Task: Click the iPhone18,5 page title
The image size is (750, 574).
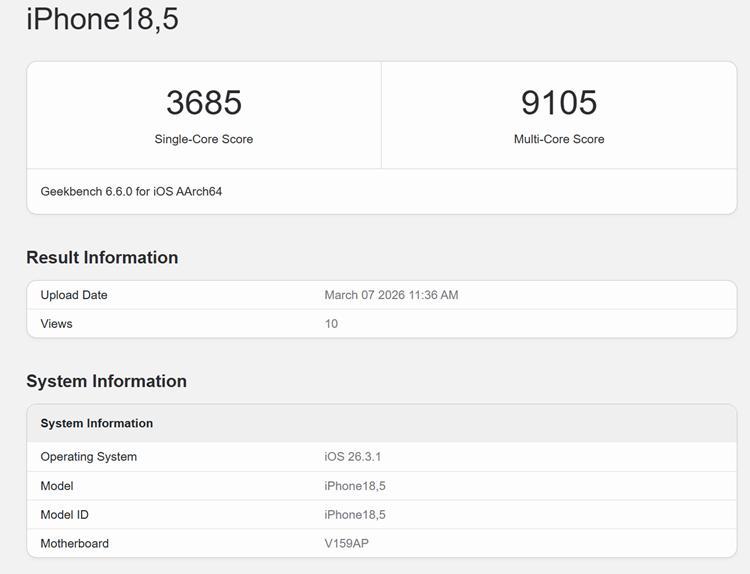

============

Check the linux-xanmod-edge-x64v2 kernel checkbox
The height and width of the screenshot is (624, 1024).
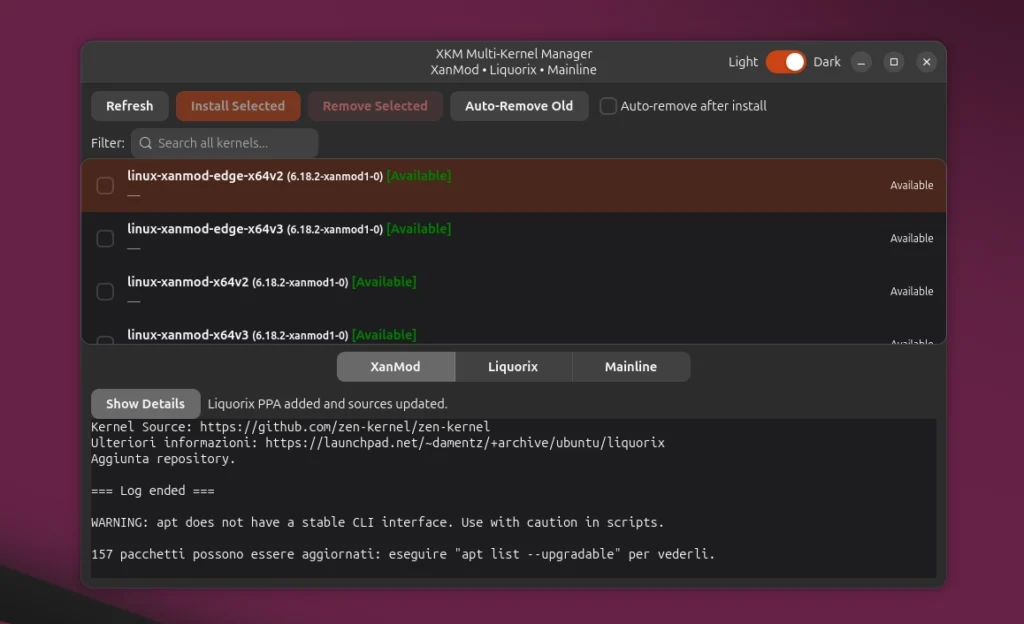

============

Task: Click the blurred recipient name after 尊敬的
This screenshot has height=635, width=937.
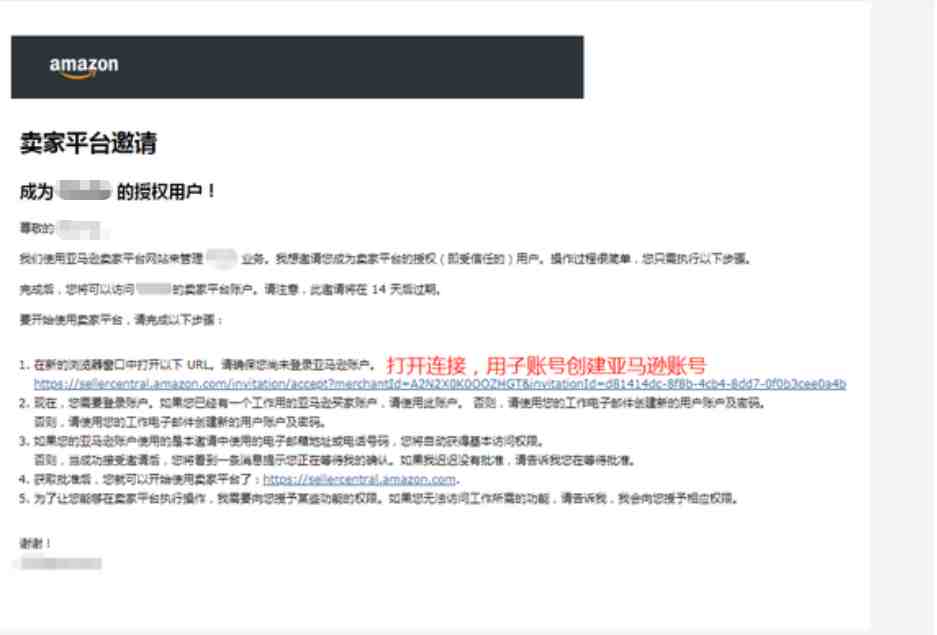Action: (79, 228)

============

__YOUR OBJECTIVE__
Please find all lines of the entries that hold the string "Task" and copy them.

__EXERCISE RESPONSE__
Task: Click the iPhone18,5 page title
Task: Click the blurred recipient name after 尊敬的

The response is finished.